Rust has everything to be shared by many programmers of different skill levels. Usually, there are many minor errors in low-level code, which, when working with other languages, can only be detected with the help of global testing and detailed, rigorous analysis (and you need to involve the most experienced specialists for this).

In Rust, the compiler does not miss these subtle concurrency errors. Thanks to this, developers can focus more on the logic of the program instead of looking for problem areas.

Rust also has an extensive system programming toolkit:

– Cargo. This built-in tool allows you to add, compile and manage dependencies using the Rust ecosystem.

– Rust allows all developers to code in a consistent, standard style.

– Rust Language Server provides IDE (Integrated Development Environment) support with automatic code maintenance and a built-in error manager.

There are other tools in the Rust ecosystem that, along with those listed, allow developers to excel when creating system codes.

Students, future programmers

Knowledge of the language will be sufficient for students and those who study system concepts. Rust provides an understanding of what operating system development is all about.

The Rust team is working hard to make this programming language as accessible as possible for beginners and, in general, for everyone interested in learning it.

Large and small companies

They use Rust to perform a variety of tasks. This applies to command line tools, web services, embedded components, DevOps tools, bioinformatics, and cryptocurrencies. It also implies working with audio and video files (analysis and transcoding), search engines, and applications. Plus, machine learning and the main parts of the Firefox browser are also affected

Anyone who cares about speed and stability

This refers to the speed of programs written in Rust and the speed of development of these programs. Rust’s compiler checks guarantee stability (through feature additions and refactorings). Codes created using languages that do not have these checks are fragile, and developers are often hesitant to change them.
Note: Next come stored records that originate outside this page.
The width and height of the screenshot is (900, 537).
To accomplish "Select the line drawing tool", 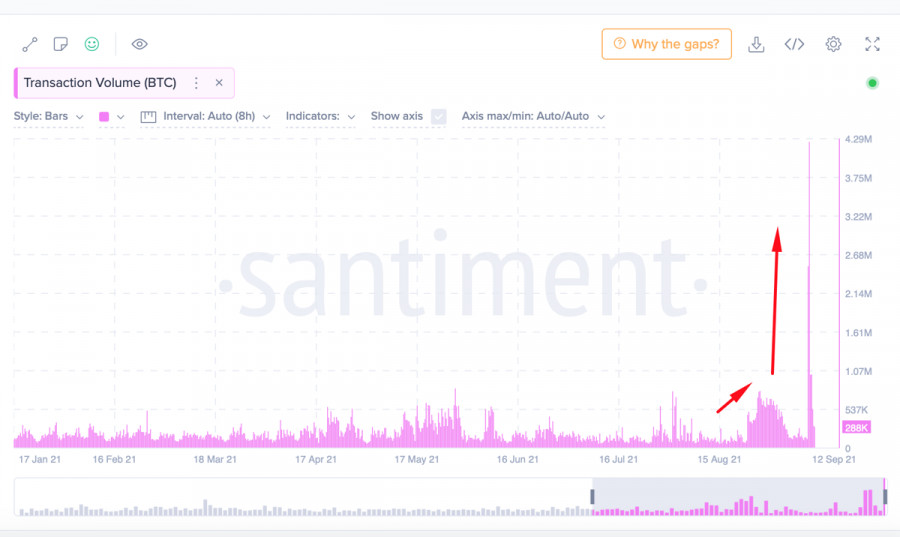I will tap(30, 44).
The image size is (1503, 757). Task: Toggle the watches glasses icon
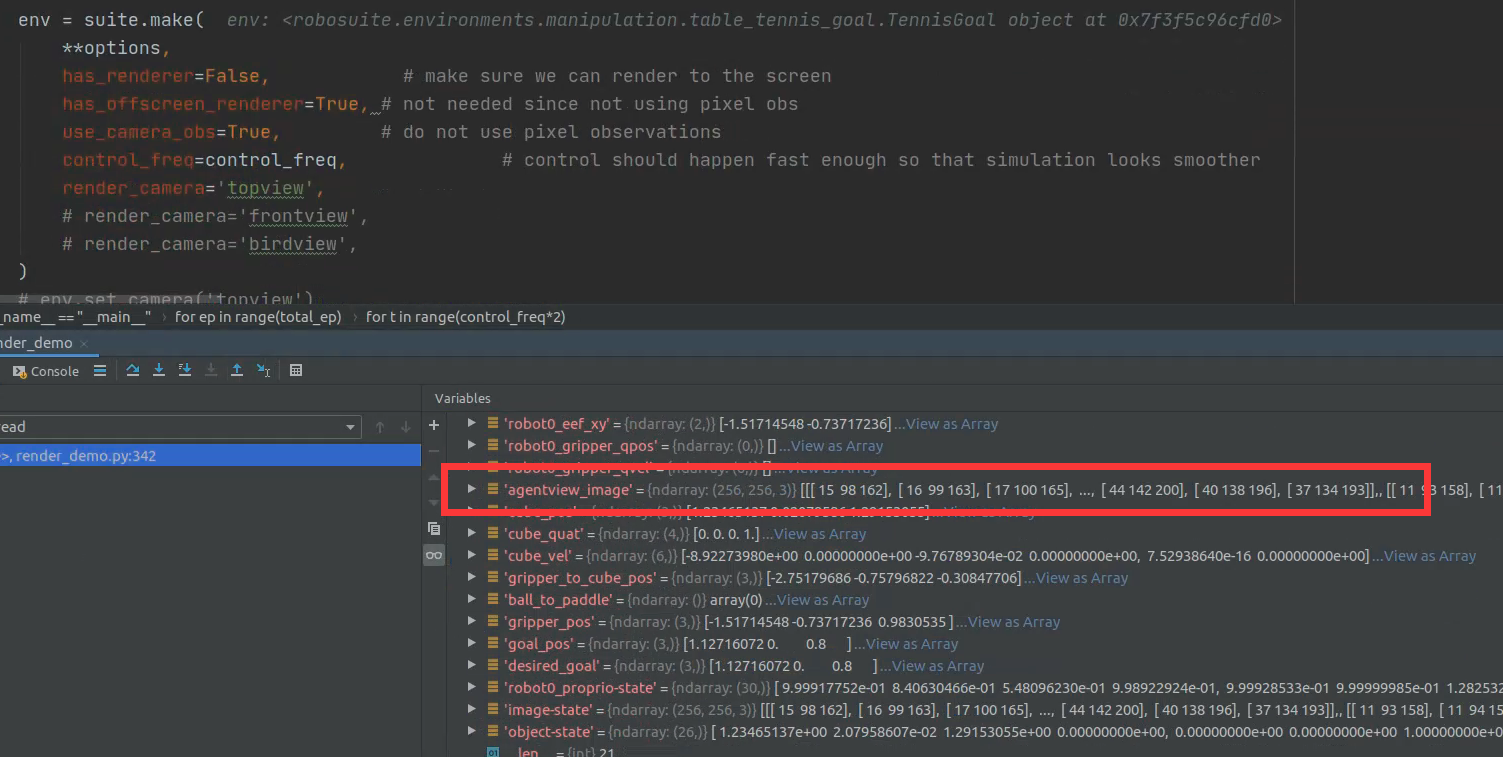click(x=434, y=553)
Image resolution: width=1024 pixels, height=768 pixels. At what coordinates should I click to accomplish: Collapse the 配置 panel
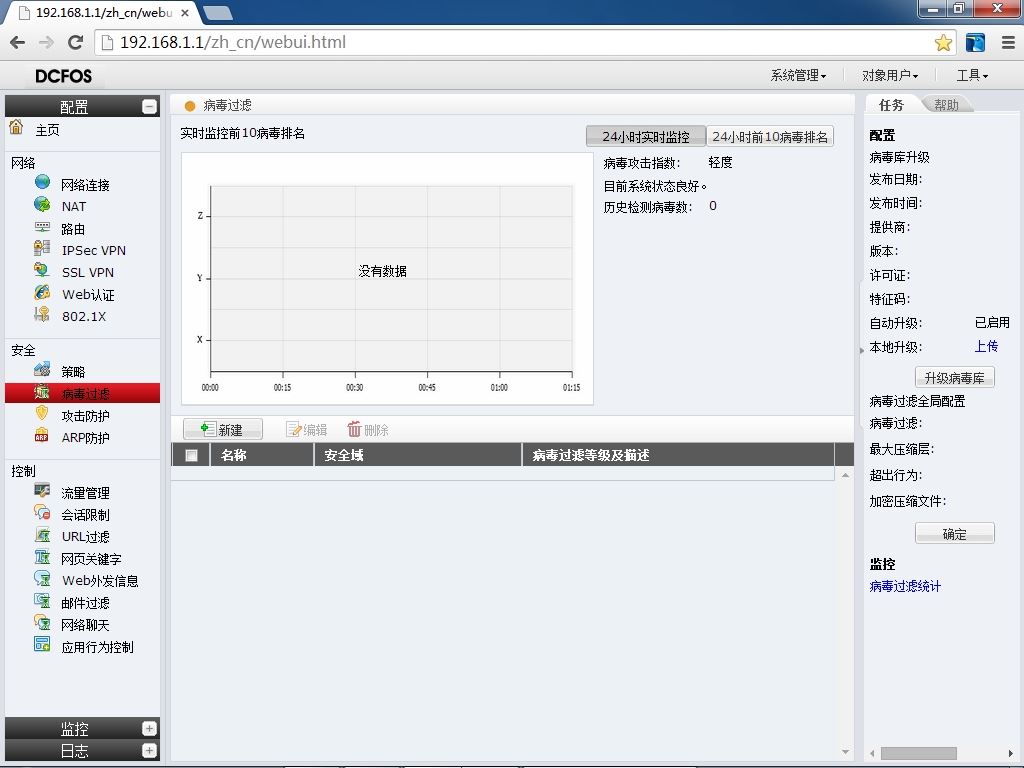pos(150,106)
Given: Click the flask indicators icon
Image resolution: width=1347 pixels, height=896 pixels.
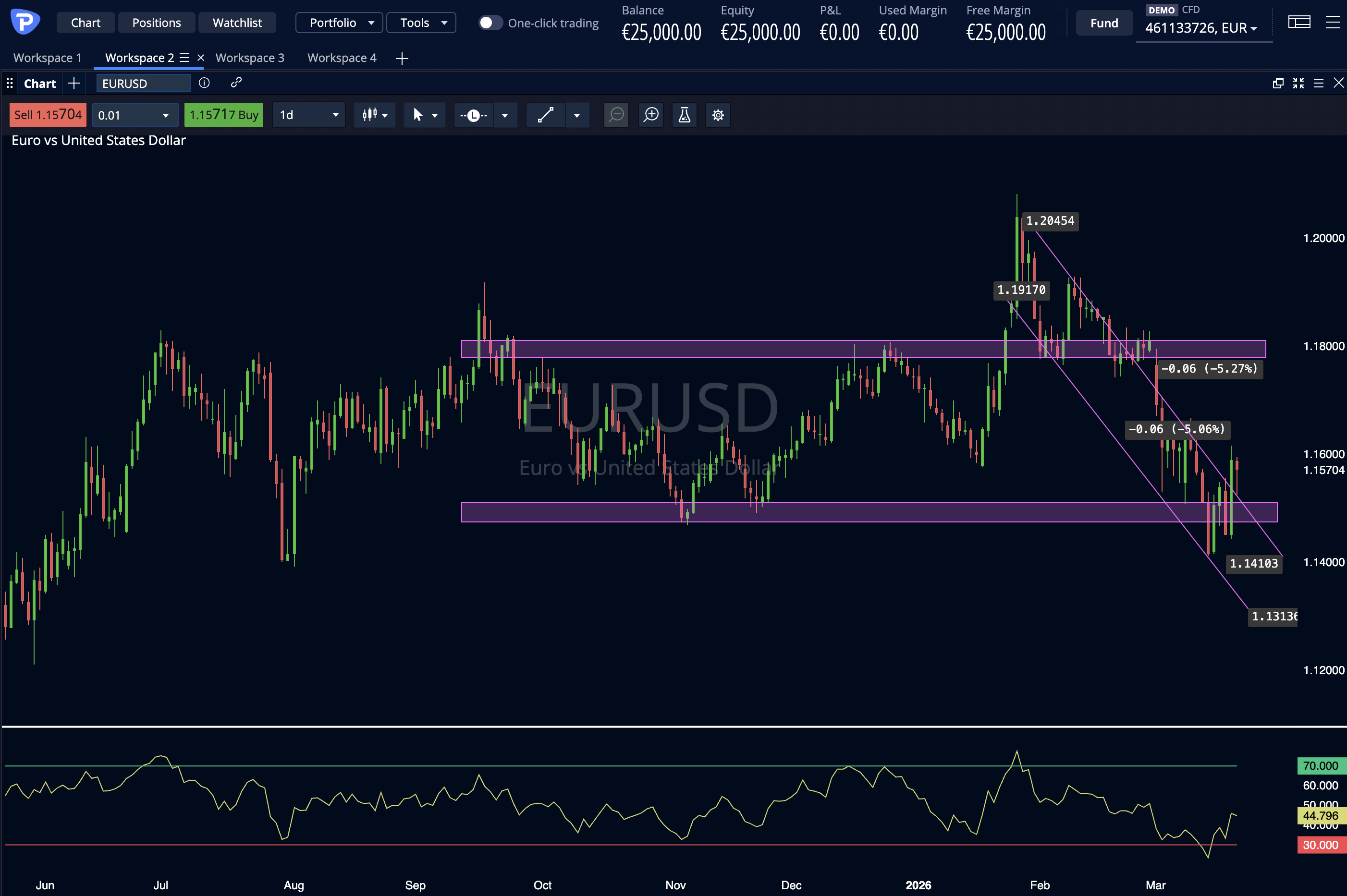Looking at the screenshot, I should coord(684,114).
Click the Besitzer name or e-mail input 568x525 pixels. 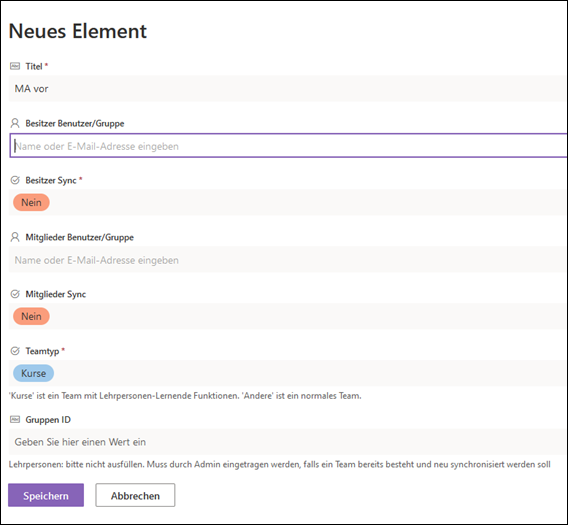288,145
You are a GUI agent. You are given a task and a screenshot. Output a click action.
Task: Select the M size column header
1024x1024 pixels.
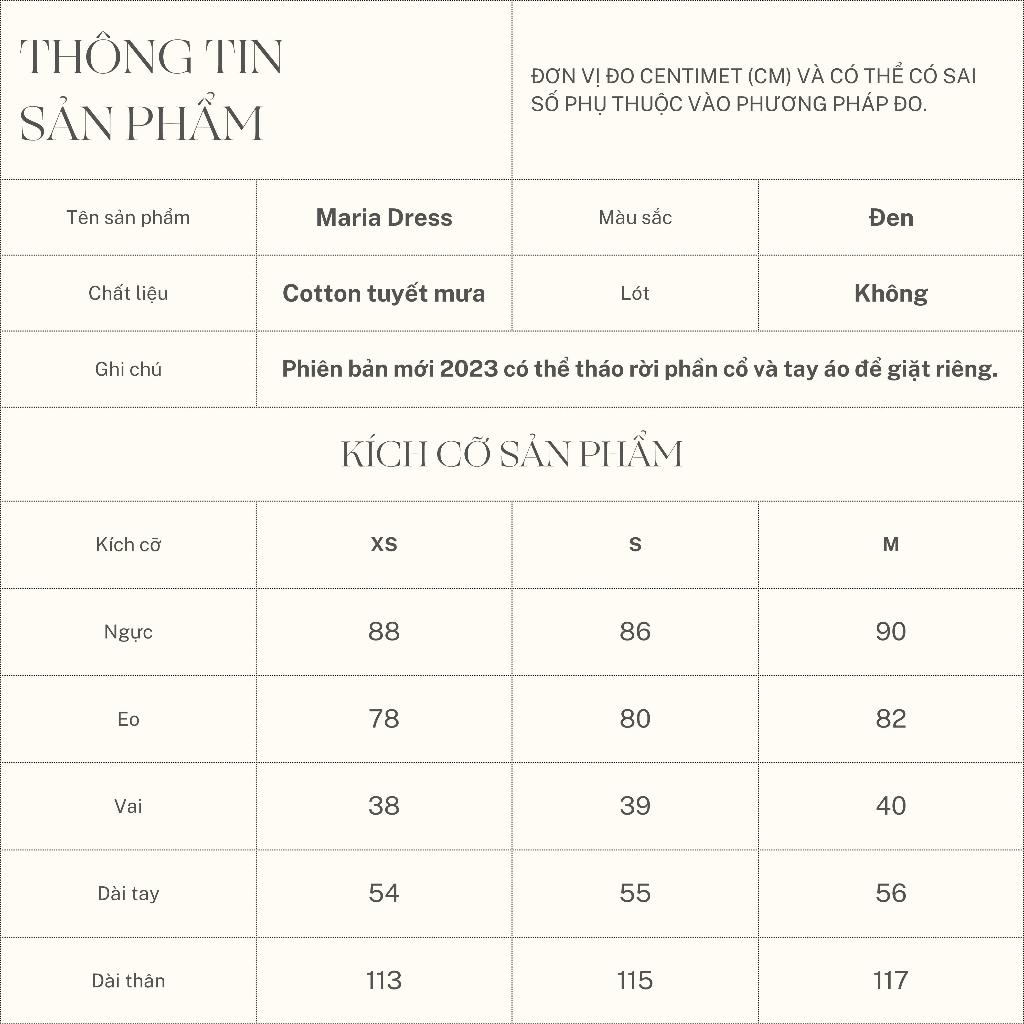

Rust can compile high-level functions into low-level code as fast as hand-written code. Plus, it aims for zero-cost abstractions. All this allows you to create regulations that are not only safe but also fast.

Conclusion

Despite its young age (a little more than ten years old), Rust has become an essential language in the software development environment. Rust is the right solution for mission-critical, functionally complex projects where performance is measured in nanoseconds and, most important – where memory safety is needed.